Upon entering, if on the first floor simply wander mindlessly and you’ll eventually find the right room. Consider stopping by the Spectator office and coming aboard as a staff writer. It’s hard to miss, just look for windows and people who seem interested in what they’re doing.

If you’re on the second floor or above, be careful. Those perilous steps are slightly taller than many expect and I’ve seen countless tragically come sliding back down after misjudging the height. 

Centennial Hall:

The modern, robust, glass-covered building serves as a contrast to the plain, cold-war-era Hibbard. Walk towards Hibbard, go straight at the fountain and if you can eventually see a lot of glass and the tired, stressed, possibly hungover reflections of your peers, you’re going the right way.

Once you arrive inside, resist the urge to grab a bagel or coffee and go to class. The rooms have numbers. They probably mean something, but I’m still not sure what.

Schneider Hall:

Given that Schneider is home to business majors, I’ve never stepped foot inside. I just always assumed that I — a soon-to-be penniless liberal arts grad — was not allowed inside. 

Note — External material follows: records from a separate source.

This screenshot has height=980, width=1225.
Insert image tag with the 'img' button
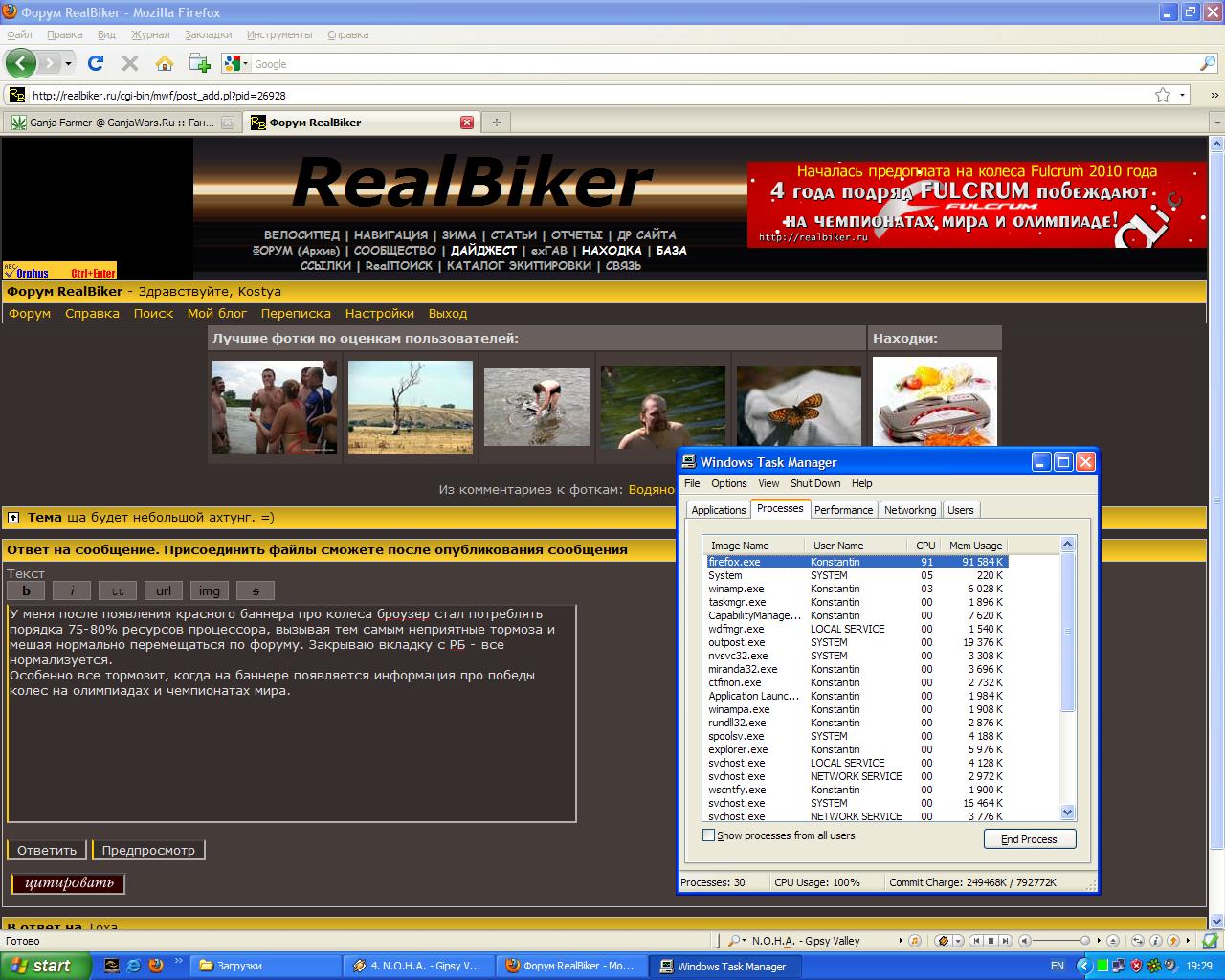(210, 590)
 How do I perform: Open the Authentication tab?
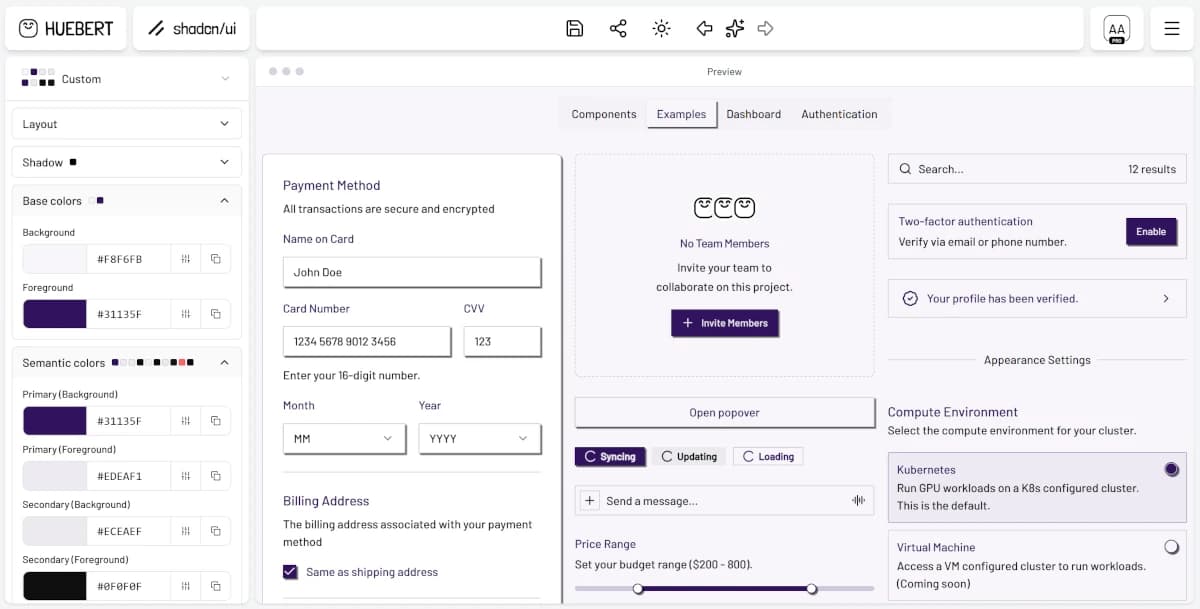[x=839, y=114]
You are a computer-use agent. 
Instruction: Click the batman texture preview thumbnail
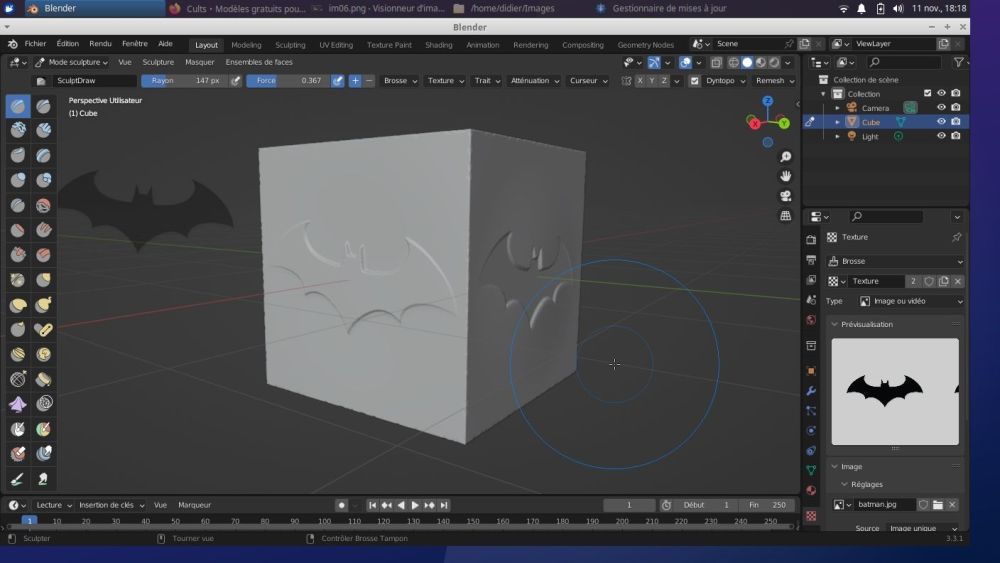coord(895,391)
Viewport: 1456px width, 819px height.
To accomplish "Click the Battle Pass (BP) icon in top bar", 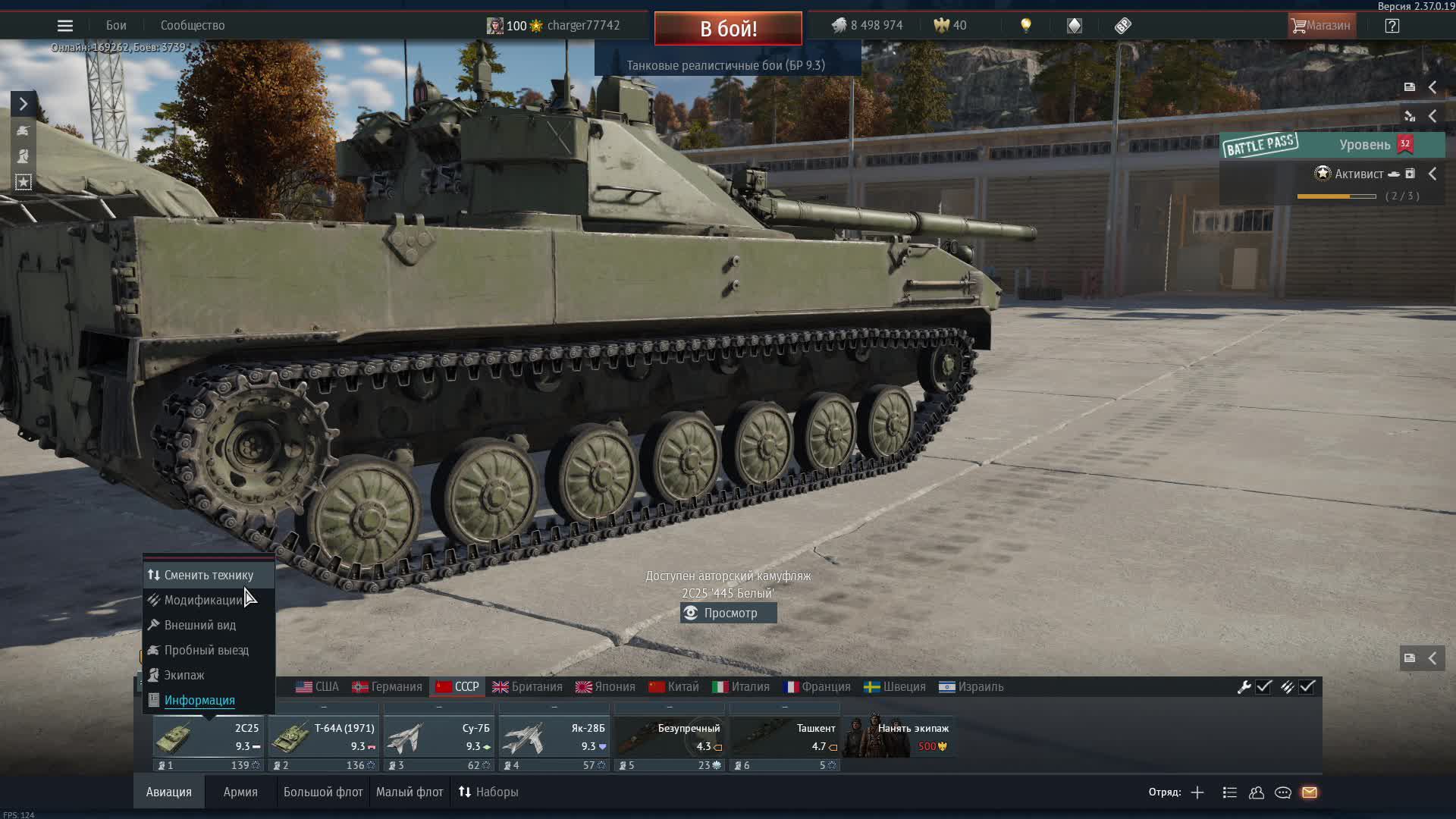I will point(1122,25).
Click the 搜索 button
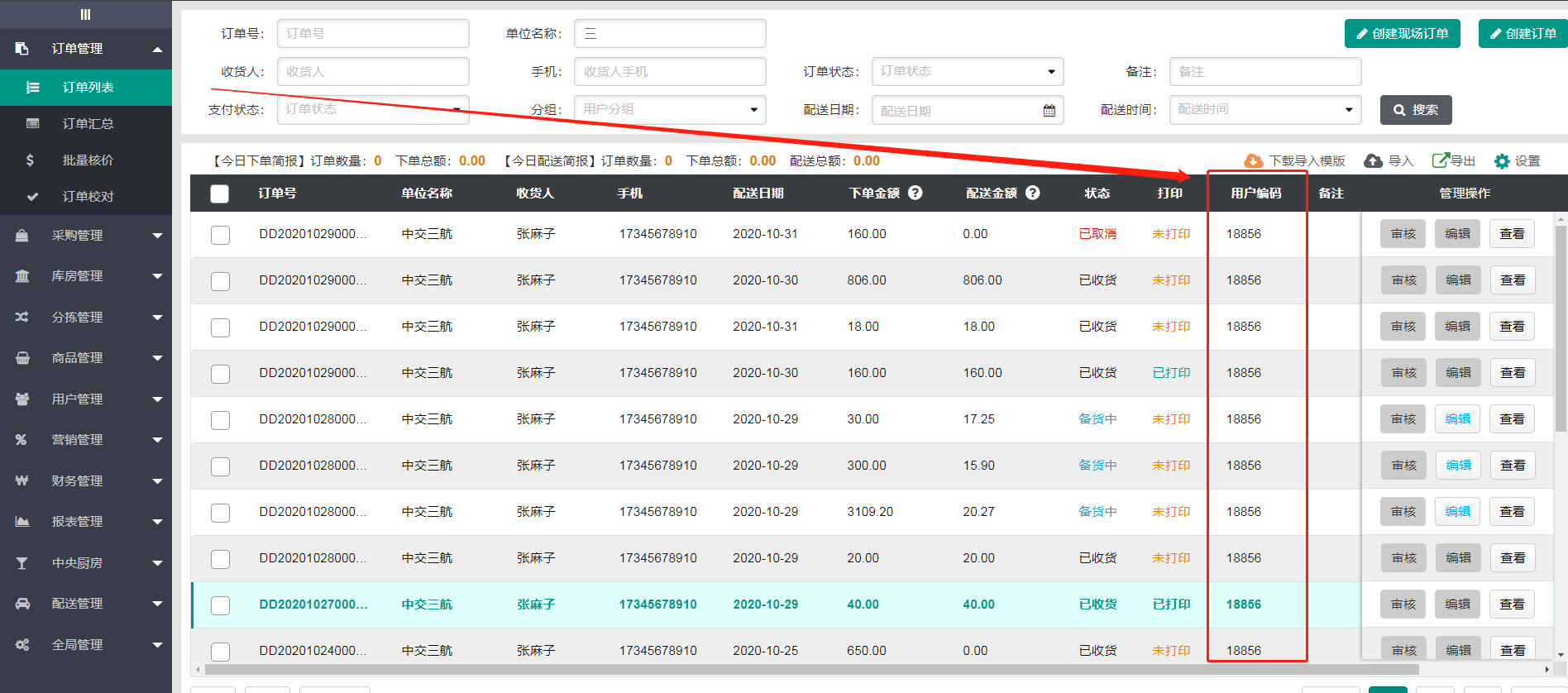1568x693 pixels. pyautogui.click(x=1415, y=110)
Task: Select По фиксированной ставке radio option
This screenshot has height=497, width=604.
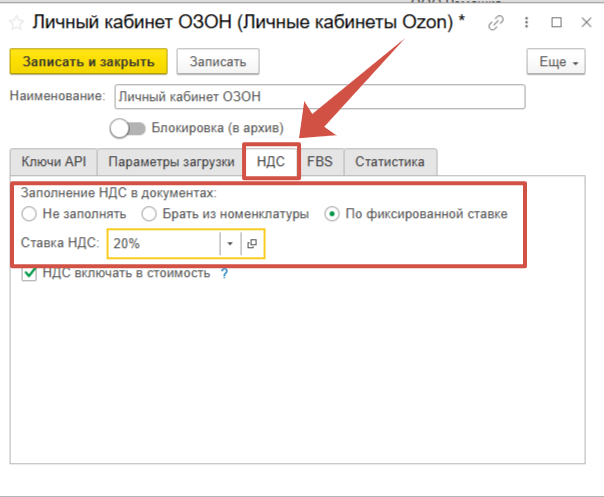Action: pyautogui.click(x=332, y=214)
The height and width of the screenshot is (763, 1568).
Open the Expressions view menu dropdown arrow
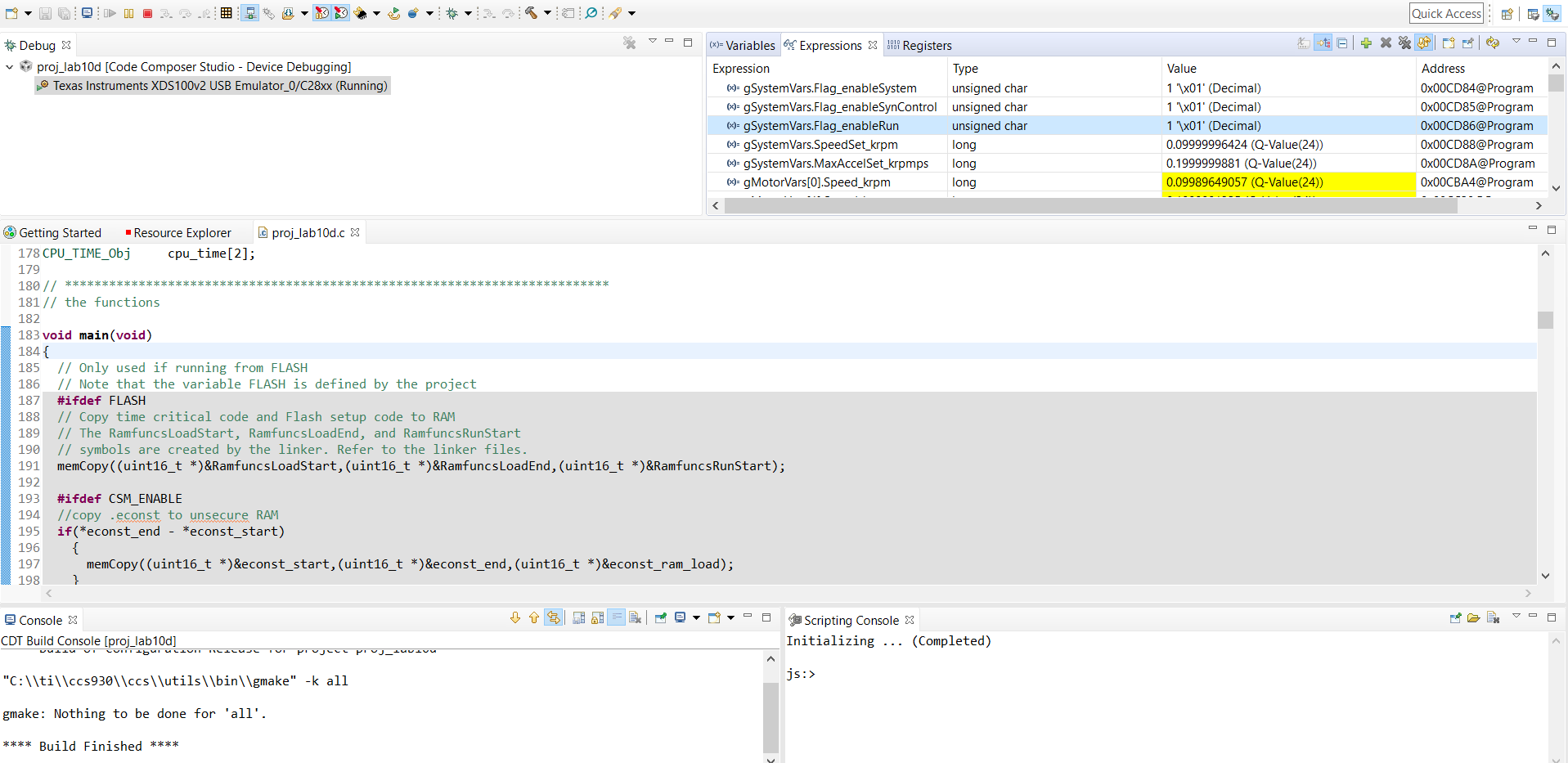[x=1517, y=43]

It’s the building directly South of Schneider. Beyond that, you’re on your own.

Phillips Hall: 

Home to our resident scientists, Phillips is where you can find a bird museum, a bunch of smart people and the answer to what the heck stoichiometry is. I took chemistry in high school and still don’t know.

It’s next to Davies, so if you live in Murray, you have a chance to take those awesome stairs through the woods behind McPhee. 

I satisfied my science-based LE requirements eons ago, so, unfortunately for you, I’m useless once you enter the building.

Haas Fine Arts Center:

For those brave, talented individuals chasing their dreams in the fine arts, I have unfortunate news. The path to Haas is a perilous one.

Once you make it down the hill, you must use your blistered feet and sore calves to cross the footbridge. This sounds like no big deal, but to quote HBO’s Game of Thrones, that one show seemingly everyone but me watched: “Winter is coming.”

My tour guide told me that the footbridge landed a spot on David Letterman’s ‘Top ten coldest places in America’ list. Other than this article, I’ve found no evidence of this but will assume it’s true because that bridge is unbelievably cold.

Once — or if — you arrive at Haas, defrost and begin searching for your class or rehearsal room on your own, because I don’t know how to draw, sing, dance or play an instrument.

College is an exciting time. You’ll meet like-minded, lifelong friends. You’ll learn and grow as an individual. You’ll escape Blu’s clutches on more than one occasion. Who knows? You might even go to the library.